If a friend/family member tells you something amazing, and good, like "I won the lottery" or "I'm getting married", what would be your response? What is the Norwegian expression (east or west) for this reaction?

In English (American at least) there's:

"no way!"
"you're kidding!"
"oh my god!"
(often an interjection of "f*king" between words 😅)

and sometimes even just 

"DUDE!!!"


----------



## serbianfan

There are lots of things you could say in Norwegian, and I'm sure you'll get some suggestions here, but what strikes me is the rather "off-hand" way Americans seem to react, if these phrases are typical. I think both UK speakers and Norwegians would tend to use words like "wonderful" and "fantastic", and especially if the speaker's getting married "congratulations!". And I don't think they'd normally add expletives!


----------



## Ben Jamin

serbianfan said:


> There are lots of things you could say in Norwegian, and I'm sure you'll get some suggestions here, but what strikes me is the rather "off-hand" way Americans seem to react, if these phrases are typical. I think both UK speakers and Norwegians would tend to use words like "wonderful" and "fantastic", and especially if the speaker's getting married "congratulations!". And I don't think they'd normally add expletives!
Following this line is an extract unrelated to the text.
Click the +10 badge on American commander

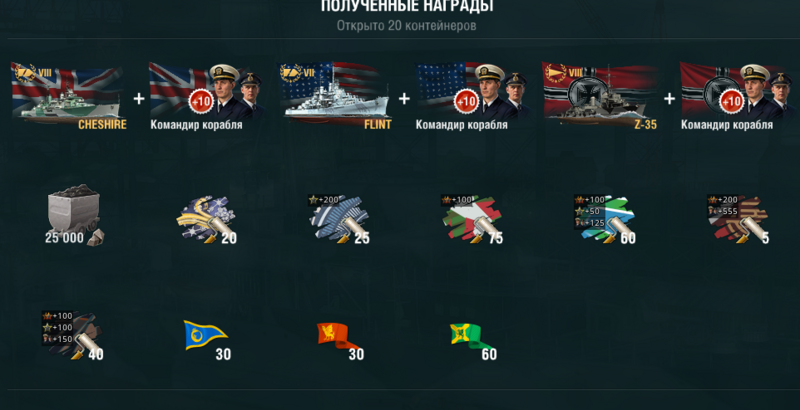coord(466,101)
In Norway you will of course find many subcultures, dependent on age, social standing, place of living, education, and so on. So vulgar  expletives like "ikke fan!", "ikke kødd med meg", or many others may be encountered in one end, and "fantastisk!", "utrolig, bra!", "gratulerer", "det er ikke til å tro!" in the other end.


----------



## serbianfan

Ben Jamin said:


> In Norway you will of course find many subcultures, dependent on age, social standing, place of living, education, and so on. So vulgar expletives like "ikke fan!", "ikke kødd med meg", or many others may be encountered in one end, and "fantastisk!", "utrolig, bra!", "gratulerer", "det er ikke til å tro!" in the other end.
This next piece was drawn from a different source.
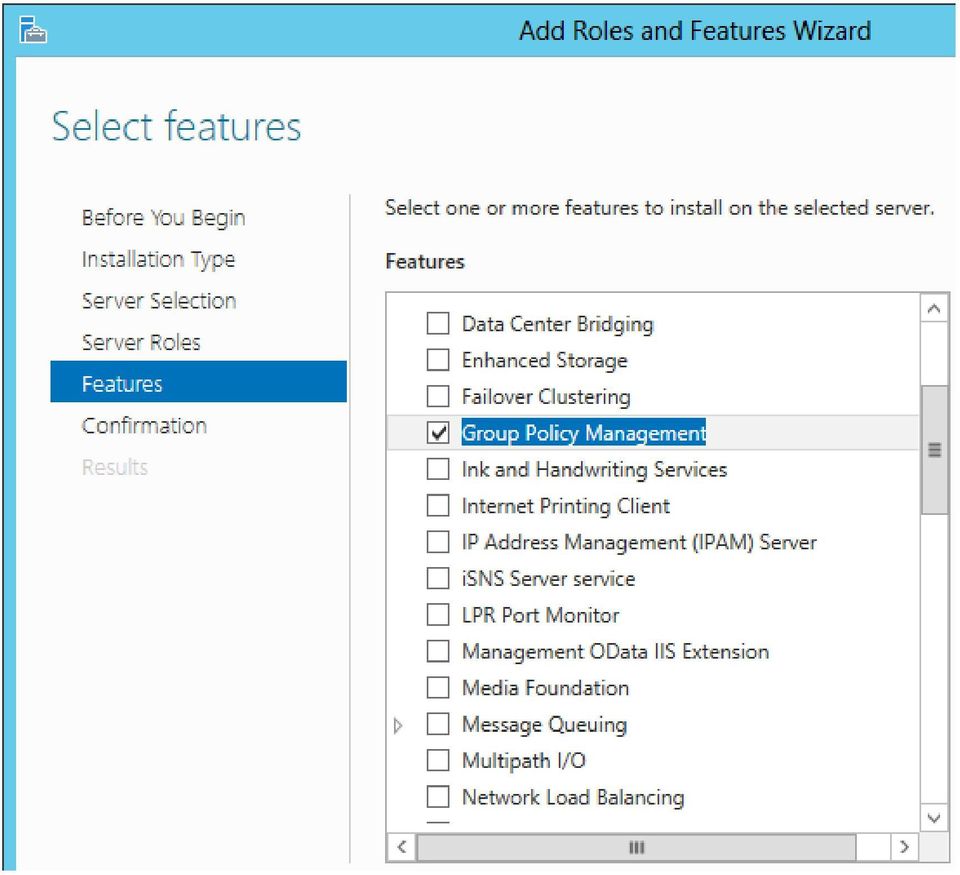Click the scroll down arrow of features list
This screenshot has height=875, width=960.
(934, 818)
Yes, I'm sure you're right. But I seem to have missed out on the subculture where people say "ikke fan!" when someone says "Jeg skal gifte meg!", even though I was a teenager in Norway many decades ago.


----------



## amw

Maybe the marriage thing was a poor example 😅 more like a statement of amazement and disbelief combined.


----------



## Ben Jamin

Ben Jamin said:


> In Norway you will of course find many subcultures, dependent on age, social standing, place of living, education, and so on. So vulgar  expletives like "ikke fan!", "ikke kødd med meg", or many others may be encountered in one end, and "fantastisk!", "utrolig, bra!", "gratulerer", "det er ikke til å tro!" in the other end.





serbianfan said:


> Yes, I'm sure you're right. But I seem to have missed out on the subculture where people say "ikke fan!" when someone says "Jeg skal gifte meg!", even though I was a teenager in Norway many decades ago.


I agree with you, that it is not so often you can hear "ikke fan" as a response to "I'm getting married", but 
1. I thought about a general expressions of surprise or amazement, not marriage plan in particular.
2. I don't have any personal contact with youth subculture, my daughter is too adult, and my granddaughter to young.
3. Think about a dude meeting his girlfriend he does'nt finished completely yet, and telling her about marrying someone else.


----------



## serbianfan

So, amw, it depends on the age and characteristics of the person speaking and the people listening. But a general expression you could probably use with all ages, people and sub-cultures would be "Er det sant?", often with "Nei": "Nei, er det sant?" And the amount of amazement you express will depend on your intonation and how much you raise your eyebrows


----------



## winenous

serbianfan said:


> So, amw, it depends on the age and characteristics of the person speaking and the people listening. But a general expression you could probably use with all ages, people and sub-cultures would be "Er det sant?", often with "Nei": "Nei, er det sant?" And the amount of amazement you express will depend on your intonation and how much you raise your eyebrows


Or similarly, "Si du det?" - again with or without the preceding "Nei,"


----------



## Ben Jamin

winenous said:


> Or similarly, "Si du det?" - again with or without the preceding "Nei,"


Si*er* du det?


----------



## winenous

Ben Jamin said:


> Si*er* du det?


Now corrected to avoid any possible confusion to anyone stumbling across my post.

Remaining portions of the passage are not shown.